**DIRECTIVES**
a: In the forum thread on redesigning the 6502, in what sense is the C language called stack oriented? Answer in one to three sentences.
b: Using the forum thread on redesigning the 6502, decide whether each statement agrees with it. Answer yes or no and quote the words that settle it. (i) The thread calls support for an indexed stack addressing mode the most important criterion. (ii) The thread says redesigning the 6502 for high-level languages is straightforward. (iii) The 65T2 approach to pseudo registers works the same way as a register-rich architecture.

**PROVIDED TEXT**
Redesigning the 6502 to make it more suitable for high-level languages is problematic. The most important criteria is to be able to support an indexed stack addressing mode.
I was with you until this point. While you can obviously choose whatever design criteria that you want, it's not immediately clear to me how any modern C compiler would benefit from this.
I don't understand how you would think that "modern CPUs are stack based." Is ARM stack based? SPARC? PowerPC? SiL? AVR?
I merely meant it in the sense that cjs and garthwilson meant it. 'C' expects to have stack frames and register rich architectures spill registers to the current thread's stack when they call functions. That is, registers act as a cache for the stack, but the language is stack oriented.
The 65T2 should make compiler writing easier than for a 6502, because one can conceive of pseudo registers being aliased in actual local variables and parameters on the stack. If we imagine R0..Rn mapping to S+0 .. S+2n, then operations on A, Rm map to A,S+2m. This is the reverse of what happens in a register rich architecture where actual registers alias actual local variables. There's an interesting discussion on this approach for the 'C' compiler written for the Magic-1 architecture.

**DATA ENTRIES**
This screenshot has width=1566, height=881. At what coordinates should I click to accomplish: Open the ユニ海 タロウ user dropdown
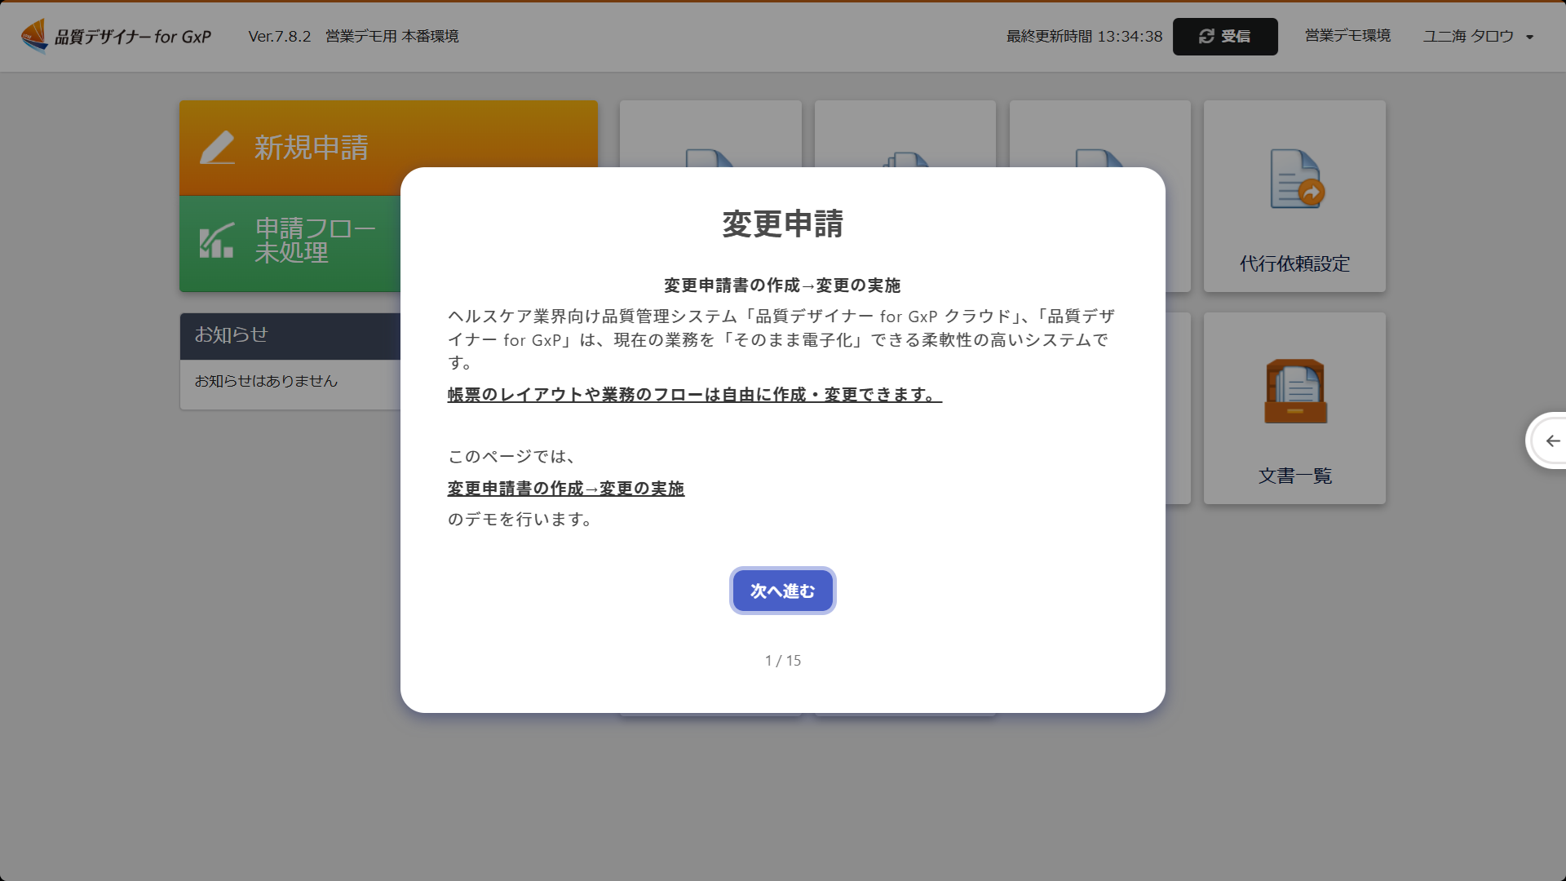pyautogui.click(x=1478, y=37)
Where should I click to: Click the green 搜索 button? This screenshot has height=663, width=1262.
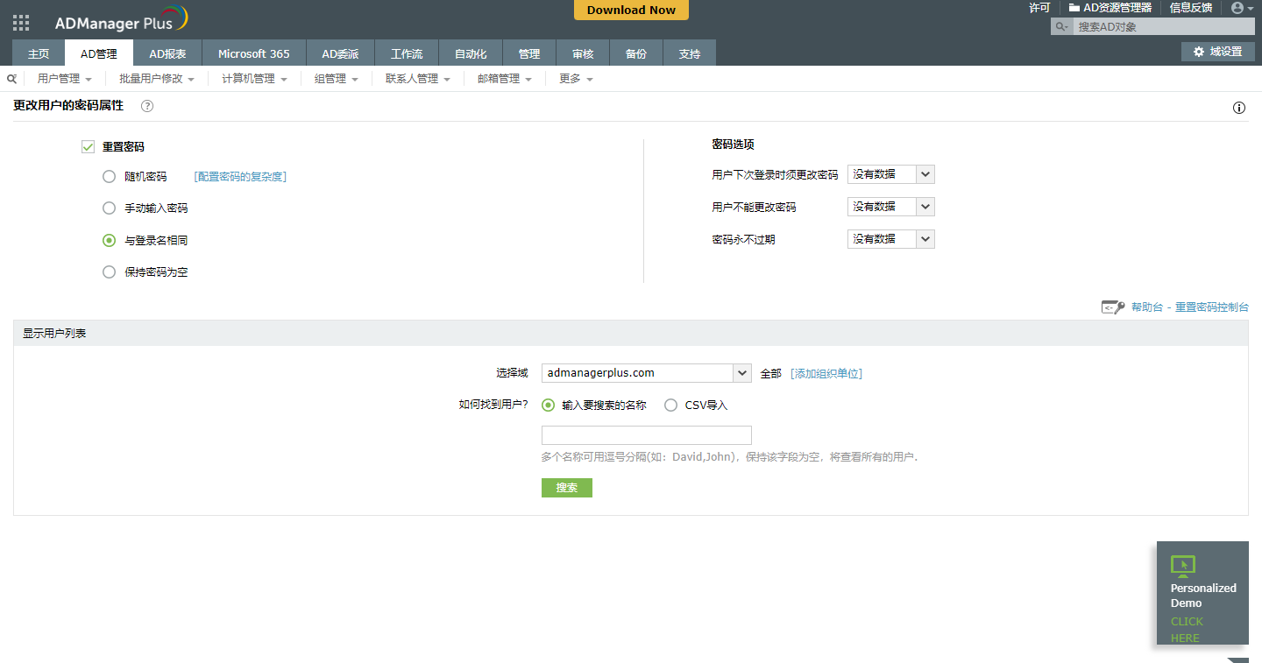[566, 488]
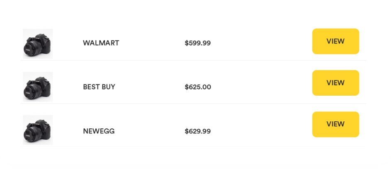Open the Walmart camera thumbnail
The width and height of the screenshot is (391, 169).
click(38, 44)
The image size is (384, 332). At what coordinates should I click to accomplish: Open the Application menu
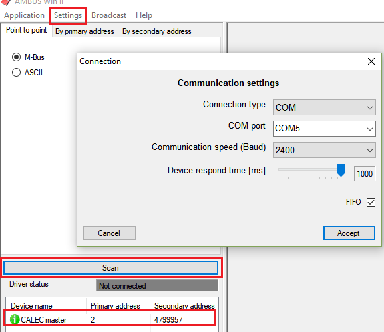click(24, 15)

* * *

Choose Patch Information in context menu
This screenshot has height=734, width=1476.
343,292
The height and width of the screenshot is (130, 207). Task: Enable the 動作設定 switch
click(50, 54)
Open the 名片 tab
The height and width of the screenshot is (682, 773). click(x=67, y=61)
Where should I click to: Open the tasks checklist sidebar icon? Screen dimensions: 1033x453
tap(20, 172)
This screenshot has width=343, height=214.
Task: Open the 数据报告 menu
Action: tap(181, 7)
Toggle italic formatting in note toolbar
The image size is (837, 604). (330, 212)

**EXERCISE SOLUTIONS**
a: C expects to have stack frames, and register-rich architectures spill registers to the current thread's stack when they call functions. The registers therefore act as a cache for the stack, while the language itself is stack oriented.

b:
(i) Yes: "The most important criteria is to be able to support an indexed stack addressing mode."
(ii) No: "Redesigning the 6502 to make it more suitable for high-level languages is problematic."
(iii) No: "This is the reverse of what happens in a register rich architecture where actual registers alias actual local variables."